Ancillotti and colleagues [18] incorporated a cost attribute in their DCE to directly estimate WTP for a reduction in antibiotic resistance, identifying a mean WTP of approximately €88 (approximately £80) to reduce AMR from “high” to “low.” The magnitude of their estimate is very close to the individual WTP estimate of approximately £82–£87 per year estimated from our CV data. Although stated preference studies conducted with different samples and different attributes cannot easily be compared, such similarity of results corroborates the validity of our results.

This study, however, suffers from a number of limitations, with self-selection being arguably the most serious and the most difficult to correct. Notably, while respondents were recruited via a reputable marketing firm of panel providers, careful quotas were imposed to ensure representativeness. Nevertheless, whether the sample of panel members reflects the general population remains unknown [39]; furthermore, the survey was administered online [40], potentially resulting in a sample more intrinsically motivated in AMR than the wider public. Furthermore, respondents received detailed information about AMR during the survey to help provide the context for the choice scenarios presented in the DCE. Future research may explore how preferences for AMR policies change with knowledge and information of AMR.

Non-trading behavior (where the respondent always chooses the same option in each choice set) can be a concern in the analysis of preference data, particularly if it is unclear whether respondents are selecting the option because it is truly utility maximizing [41]. However, in this study, the sample size was sufficient to analyze the preference data on the trading sample alone, avoiding the bias associated with including non-trading respondents that could impact the estimated β-coefficients (i.e., including those who consistently rejected the doctor alternatives means they would also reject all side-effect levels and all opportunities to get well faster).
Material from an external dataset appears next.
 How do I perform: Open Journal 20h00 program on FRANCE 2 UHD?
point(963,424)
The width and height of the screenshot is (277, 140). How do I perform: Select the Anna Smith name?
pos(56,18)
Although a power calculation was not conducted for this study, the sample of over 1000 respondents, completing nine questions each, suggests our study is unlikely to be underpowered [42]. As with many DCE studies, investigation of external validity was not possible; however, there is some evidence to suggest that stated preferences and revealed preferences (obtained through monitoring subsequent appointments) do align in some cases [43].

5 Conclusions

As AMR continues to be a key global public health concern, understanding what are the treatment attributes that drive consumption may be important to healthcare decision makers seeking to reduce use. This study identified that the UK general public consider time to improvement, risk of side effects, and the chance of antibiotic-resistant infections as important attributes in their decisions about antibiotic treatment. A significant proportion of the population (45.7%) would also choose “no doctor” and forgo treatment in all presented choice scenarios. Overall, among respondents making trade-offs, the most important treatment attribute was AMR when the risk of infection was 5–10%, suggesting that antibiotic resistance is perceived as a key concern. Respondents who considered AMR to be a very serious future threat were also more likely to opt out of treatment. Decision makers should consider continuing AMR campaigns designed to raise awareness among the general public. The results of this study also suggest investment in AMR policies are worthwhile, even if they are expensive, as they have a high societal value estimated in the UK of £6–£8 billion per year.